É esse osso real, opaco, ou, como coloca Drummond, essa pedra, que Lacan faz surgir, no meio do caminho de um Skriabine perplexo, quando demarca a falta do Outro a partir da ausência da incorporação imaginária do analista. A imagem cai e provoca um desvio do eixo imaginário em direção ao real que convoca o sujeito a falar. Aliás, é bem pertinente propor que é justo este ponto de opacidade, livre do significante, que demarca o caminho. Só há caminho porque há uma pedra.
Diante disso, é importante questionar a dimensão da presença do analista frente à atual conjectura pandêmica. O avanço viral põe em cheque a experiência analítica ao propor um distanciamento dos corpos, reduzindo o dispositivo da sessão analítica à meras imagens na tela? De que presença se trata na modalidade on-line? Seria a experiência analítica mais uma dentre tantas outras vítimas do covid19?
É inegável que a modalidade on-line, impulsionada pelo avanço implacável do vírus, coloca seus impasses tal como uma pedra no meio do caminho, mas vale lembrar que Freud, como bem resgata Alberti, ensina a fazer do obstáculo um instrumento para análise.
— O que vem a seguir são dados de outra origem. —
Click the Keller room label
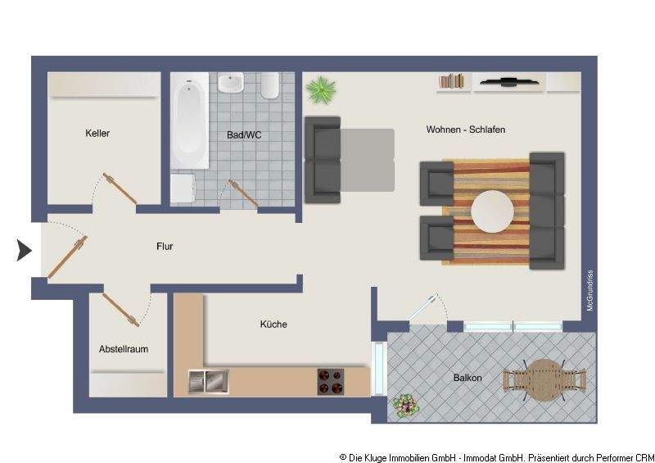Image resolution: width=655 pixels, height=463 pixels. pos(97,133)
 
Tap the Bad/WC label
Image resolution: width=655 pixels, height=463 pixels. pos(243,134)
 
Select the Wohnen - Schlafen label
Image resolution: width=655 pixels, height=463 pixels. pos(465,129)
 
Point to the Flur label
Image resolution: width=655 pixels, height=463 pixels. pos(165,245)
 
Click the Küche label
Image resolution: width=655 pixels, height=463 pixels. pos(273,325)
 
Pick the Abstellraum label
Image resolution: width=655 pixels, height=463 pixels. pos(124,348)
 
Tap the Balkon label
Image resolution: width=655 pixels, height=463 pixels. pos(468,378)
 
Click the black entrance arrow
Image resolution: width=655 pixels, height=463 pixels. pos(24,250)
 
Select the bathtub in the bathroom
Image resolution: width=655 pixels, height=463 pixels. pos(190,119)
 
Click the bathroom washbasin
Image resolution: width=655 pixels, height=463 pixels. pos(231,84)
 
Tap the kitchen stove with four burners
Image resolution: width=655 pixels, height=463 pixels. pos(331,381)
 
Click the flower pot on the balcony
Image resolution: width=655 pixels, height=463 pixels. pos(404,406)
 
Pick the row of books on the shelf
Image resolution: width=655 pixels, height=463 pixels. pos(451,81)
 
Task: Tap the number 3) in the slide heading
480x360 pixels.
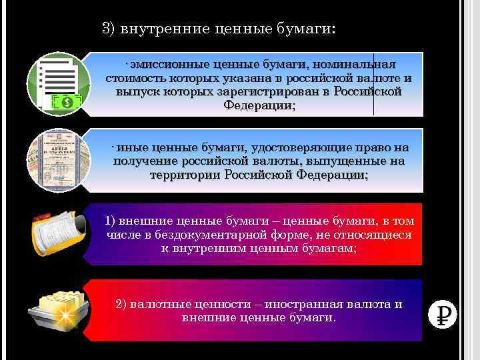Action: (109, 29)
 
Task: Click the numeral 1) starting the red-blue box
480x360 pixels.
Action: (111, 221)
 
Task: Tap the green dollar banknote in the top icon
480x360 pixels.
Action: (68, 102)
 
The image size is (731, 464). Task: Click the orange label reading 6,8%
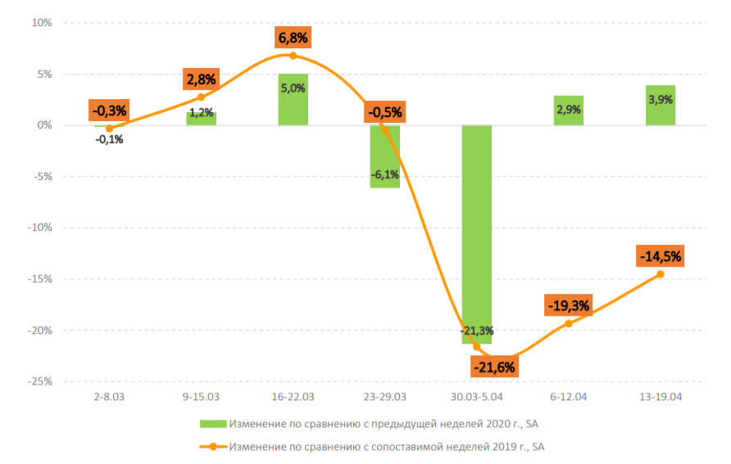(293, 38)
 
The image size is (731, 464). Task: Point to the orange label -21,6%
(493, 367)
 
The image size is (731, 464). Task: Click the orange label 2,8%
(201, 79)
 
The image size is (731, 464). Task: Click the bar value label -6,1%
(384, 175)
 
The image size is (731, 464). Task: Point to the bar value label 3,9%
(661, 99)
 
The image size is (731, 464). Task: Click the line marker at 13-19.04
(661, 274)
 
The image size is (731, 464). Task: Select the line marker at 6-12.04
(569, 323)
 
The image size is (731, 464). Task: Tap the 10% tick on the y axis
(42, 23)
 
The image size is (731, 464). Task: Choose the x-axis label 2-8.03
(109, 396)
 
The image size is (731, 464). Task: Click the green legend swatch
(212, 424)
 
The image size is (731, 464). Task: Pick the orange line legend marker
(212, 447)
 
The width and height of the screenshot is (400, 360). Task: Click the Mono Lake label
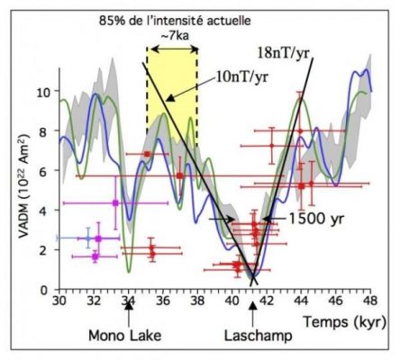pyautogui.click(x=124, y=335)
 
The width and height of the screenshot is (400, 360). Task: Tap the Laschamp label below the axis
pyautogui.click(x=259, y=336)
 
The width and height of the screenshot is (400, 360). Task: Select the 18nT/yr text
pyautogui.click(x=283, y=54)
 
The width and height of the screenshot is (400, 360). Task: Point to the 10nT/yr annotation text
pyautogui.click(x=241, y=77)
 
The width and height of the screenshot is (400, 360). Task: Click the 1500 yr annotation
pyautogui.click(x=316, y=219)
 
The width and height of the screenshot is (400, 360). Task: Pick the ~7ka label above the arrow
pyautogui.click(x=175, y=36)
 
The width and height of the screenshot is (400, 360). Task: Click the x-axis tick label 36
pyautogui.click(x=163, y=300)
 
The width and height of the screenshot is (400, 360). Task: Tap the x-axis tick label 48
pyautogui.click(x=370, y=300)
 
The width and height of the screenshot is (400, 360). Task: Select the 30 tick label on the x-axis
pyautogui.click(x=59, y=300)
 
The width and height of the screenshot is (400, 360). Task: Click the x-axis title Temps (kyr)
pyautogui.click(x=344, y=322)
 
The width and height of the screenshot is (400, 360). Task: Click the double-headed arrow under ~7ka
pyautogui.click(x=175, y=49)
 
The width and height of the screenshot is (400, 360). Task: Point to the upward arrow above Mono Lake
pyautogui.click(x=129, y=314)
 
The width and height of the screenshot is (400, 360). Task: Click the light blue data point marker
pyautogui.click(x=88, y=238)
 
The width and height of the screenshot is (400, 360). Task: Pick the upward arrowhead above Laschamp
pyautogui.click(x=253, y=305)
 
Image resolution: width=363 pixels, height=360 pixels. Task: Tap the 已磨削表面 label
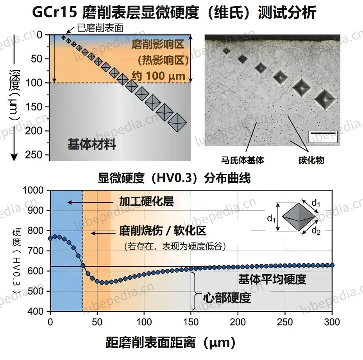point(100,28)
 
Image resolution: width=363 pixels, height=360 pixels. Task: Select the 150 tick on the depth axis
point(37,107)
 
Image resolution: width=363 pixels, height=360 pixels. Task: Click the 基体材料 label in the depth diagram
point(92,144)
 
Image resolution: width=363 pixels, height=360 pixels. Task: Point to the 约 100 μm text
point(159,76)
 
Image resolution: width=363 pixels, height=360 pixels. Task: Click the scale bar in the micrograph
point(323,134)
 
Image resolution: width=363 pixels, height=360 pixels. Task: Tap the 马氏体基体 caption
point(242,160)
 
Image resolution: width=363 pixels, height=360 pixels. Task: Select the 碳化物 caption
point(311,160)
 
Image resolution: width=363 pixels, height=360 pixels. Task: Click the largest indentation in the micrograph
point(325,99)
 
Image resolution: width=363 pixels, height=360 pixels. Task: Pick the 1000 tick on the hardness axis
point(33,190)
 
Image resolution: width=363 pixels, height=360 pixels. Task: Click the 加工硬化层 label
point(146,201)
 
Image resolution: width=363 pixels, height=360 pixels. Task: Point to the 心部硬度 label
point(227,298)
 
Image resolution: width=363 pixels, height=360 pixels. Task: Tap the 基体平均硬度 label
point(272,279)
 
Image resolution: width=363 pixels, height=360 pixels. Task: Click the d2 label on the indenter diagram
point(316,230)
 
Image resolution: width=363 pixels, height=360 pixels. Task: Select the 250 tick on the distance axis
point(284,322)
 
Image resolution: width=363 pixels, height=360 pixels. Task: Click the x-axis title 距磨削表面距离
point(151,342)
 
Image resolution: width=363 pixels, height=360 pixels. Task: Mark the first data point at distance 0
point(50,238)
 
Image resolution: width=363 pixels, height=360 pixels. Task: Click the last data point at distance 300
point(332,266)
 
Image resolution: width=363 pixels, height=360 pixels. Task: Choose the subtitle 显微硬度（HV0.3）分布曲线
point(174,178)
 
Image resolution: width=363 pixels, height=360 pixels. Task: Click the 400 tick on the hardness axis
point(36,311)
Lacan (1964/ 1988) também nos orienta, no seminário 11, que a presença do analista não se reduz à sua pessoa, pois ela é, antes de tudo, uma manifestação do inconsciente, que por sua vez é a “soma dos efeitos da fala, sobre um sujeito, nesse nível em que o sujeito se constitui pelos efeitos do significante” (p. 122). Pelo visto o vírus veio para por isto à prova.
O desafio na atual conjectura pandêmica talvez seja apreender o que seria um esboço de uma análise on-line ao lidar justamente com a falta da imagem convencional de analista e analisando no consultório e se deparar com o que há de real na transferência: a iminência da morte imposta pelo vírus nos mantém ilhados cada um com sua tela e nos desafia a inventar uma forma de escutar um sujeito que insiste através dos chiados e ecos das conexões, que se articula e desarticula com as quedas da internet ou se assusta com sua própria imagem na tela.
Engana-se quem encara a pedra de Drummond ou o sumiço da imagem de Lacan para Skriabine como aquilo que faz obstáculo à fala. Miller em O Osso de uma análise (1998) é categórico ao interpretar Drummond quando diz que “é pelo caminho que a pedra existe, mas é também pela pedra que o caminho existe” (p. 31) e o mesmo pode ser dito de um percurso de análise. É por existir uma pedra, um analista, esse pedaço de real; essa presença da ausência que um caminho pode advir. Não recuemos.